Social change does not only come about through planned resistance. In fact, protracted resistance that centres the status quo can, at times, thwart efforts. Change also happens through the emergence of new ways of being and creating the world. Decolonisation, now squarely on the agenda of those seeking justice and more equitable societies in the US and UK, is replacing words like diversity and inclusion. Yet efforts at disruption can all too often remain confined to the systems they wish to transform. A brief reflection on decolonisation foregrounds ‘writing back’, already underway within the sphere of White Mindfulness, as a way of upending dominant narratives. An emergent movement engaged in decolonial praxis shows the power of disruption, especially when it is forged as a new liberatory framework. This chapter breaks free of dualistic thinking that recentres the status quo as the starting point of social change. Within this frame, to better understand White Mindfulness, it maps the evolution of Jon Kabat-Zinn’s ‘second Renaissance’ thought, showing how his conceptualisation becomes increasingly politicised over time. But drawing on earlier definitions of engulfing narratives, it shows how popular discourses of hyper-individualism and sameness colonise the concept itself. Interrogation of the conceptualisation of mindfulness lays groundwork for chapters 8 and 9 that respectively complicate notions of temporality and emotionality.

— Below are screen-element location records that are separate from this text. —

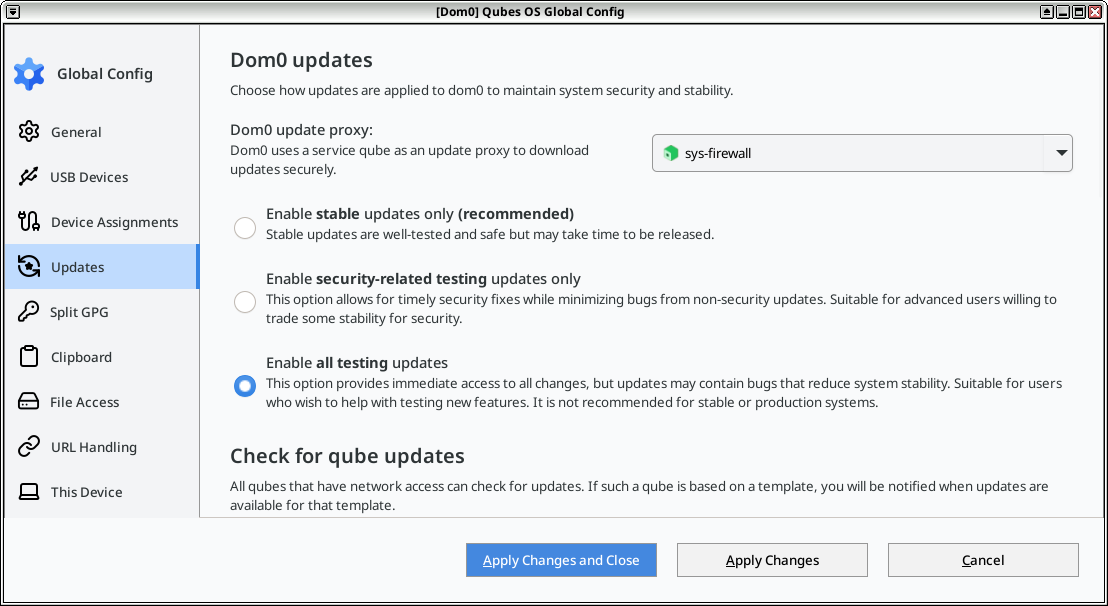
Task: Click the Apply Changes button
Action: pos(772,559)
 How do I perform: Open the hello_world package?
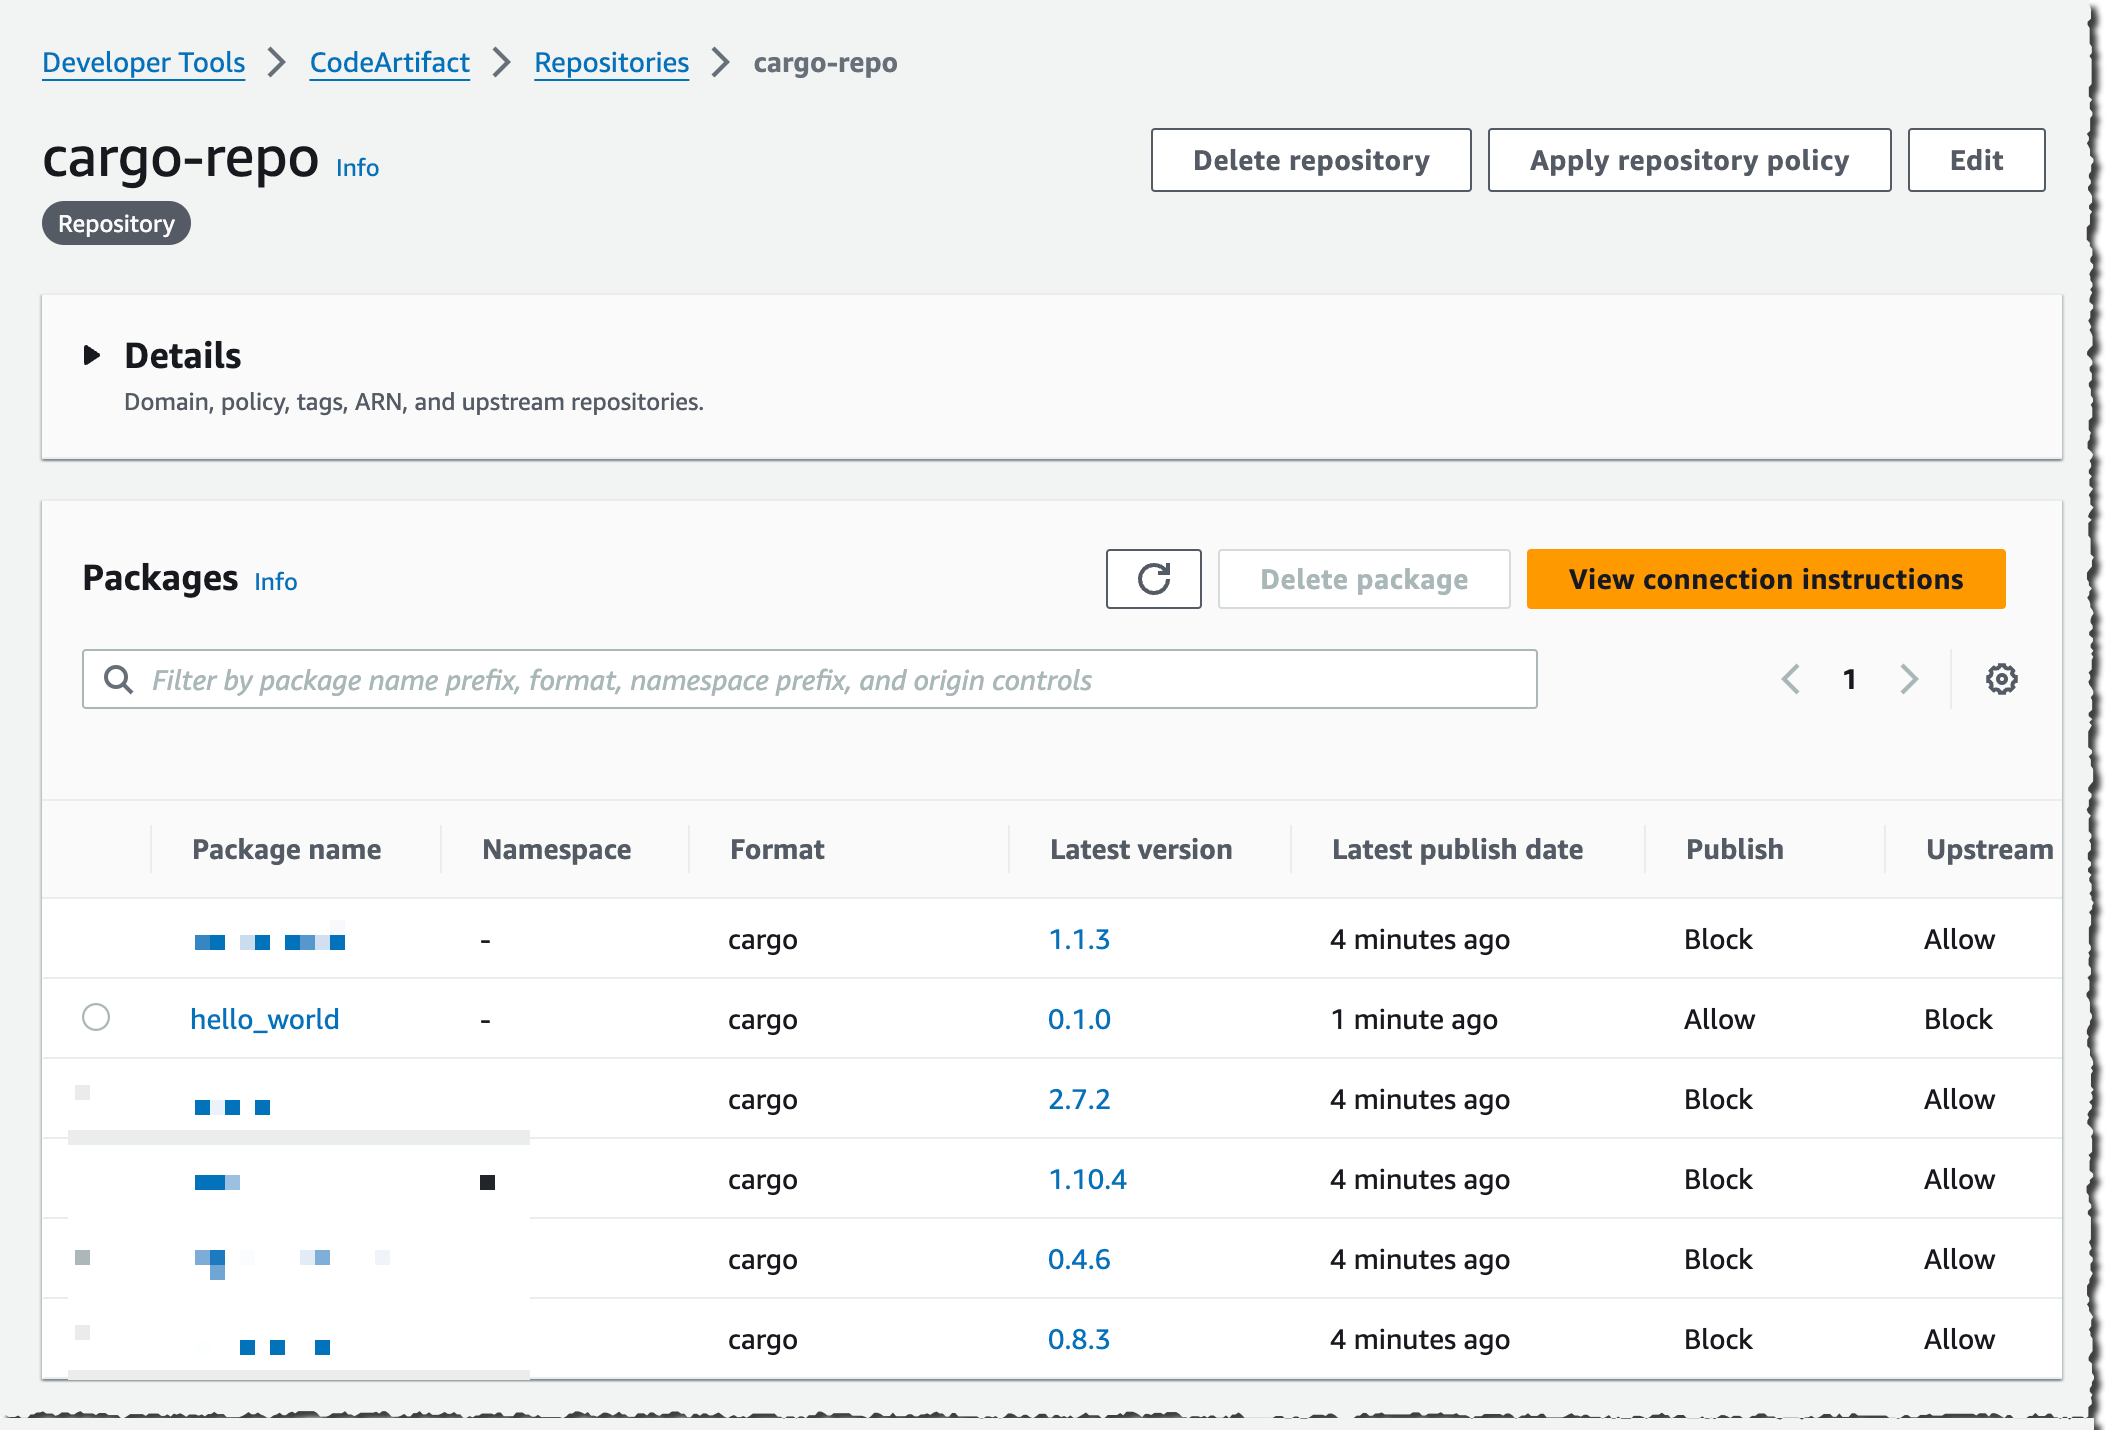(264, 1018)
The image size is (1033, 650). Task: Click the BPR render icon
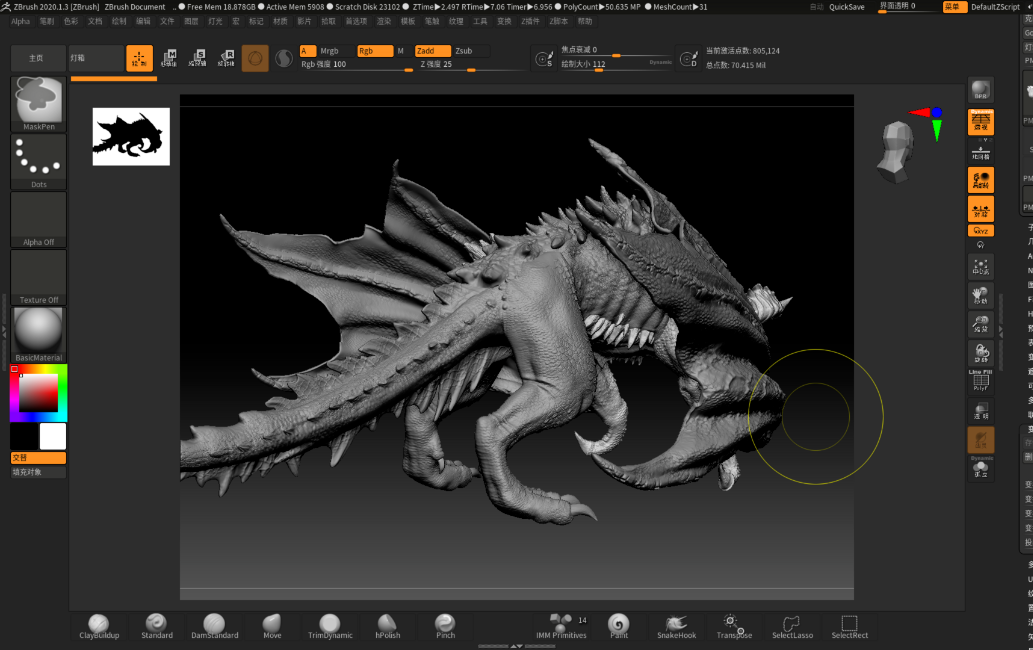click(980, 91)
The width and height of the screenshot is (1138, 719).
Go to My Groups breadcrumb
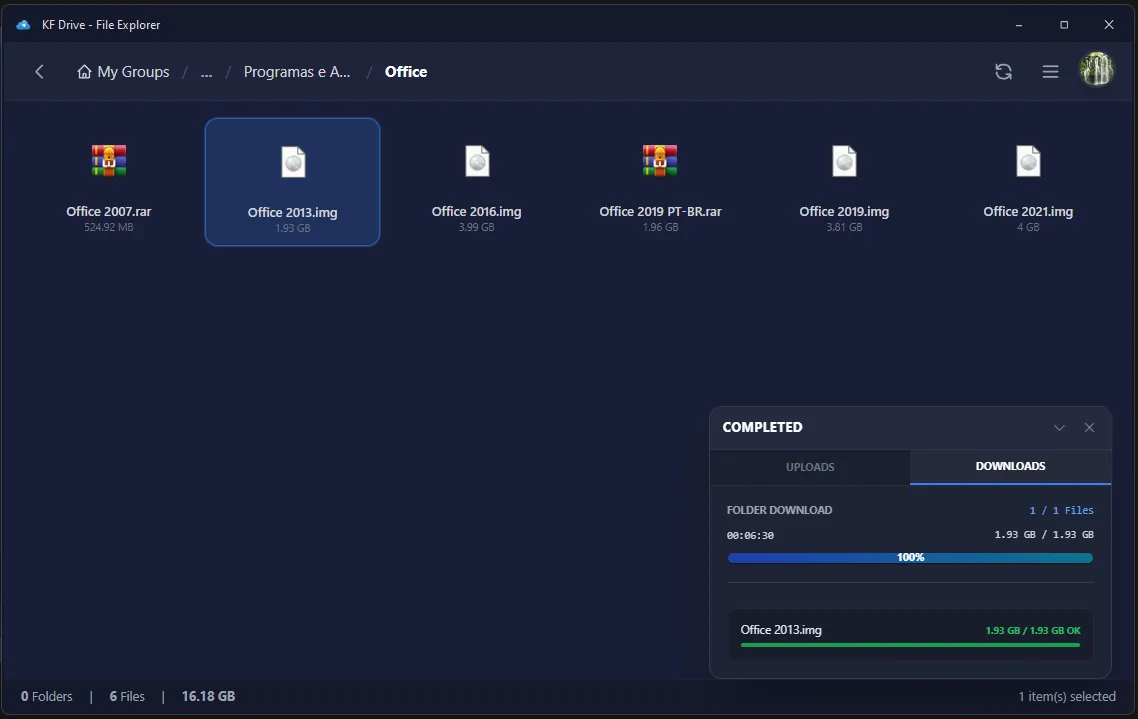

In a world in turmoil in which social forces of racial capitalism engulf efforts towards change, bold measures are required for meaningful transformation. Purposeful change necessitates radical social transformation, rather than cosmetic reforms, to forge futures of belonging in the world of Western mindfulness. Moving beyond one-size-fits-all models, this chapter draws together many of the strands previously discussed and focuses more closely on what is to be done to change White Mindfulness. This discussion is not about blueprints but instead captures the essence of initiatives that model change, highlighting the rudimentary values and principles that distinguish them from dominant norms. Shining a light on decolonising actions outside the White Mindfulness space, it considers mindfulness in relation to a pro-justice society. Emphasis on inner, outer, and interstitial change addresses the social tissues that embed Othering as much in human interactions as in social structures that fortify discrimination. This chapter poses liberatory questions that are important for any inquiry into dynamic, meaningful change. The inquiry, itself part of a process of decolonisation, asks about decision-making and power, what is envisioned and by whom, and how change can be made. Embodied liberation and leadership are pivotal to the decolonise agenda, which encourages collaboration with key parties at the design phase of innovations to redress skewed patterns of power. By the same token, innovative projects that draw on the vast social capital of People of the Global Majority demonstrate the power of collaborative transformation.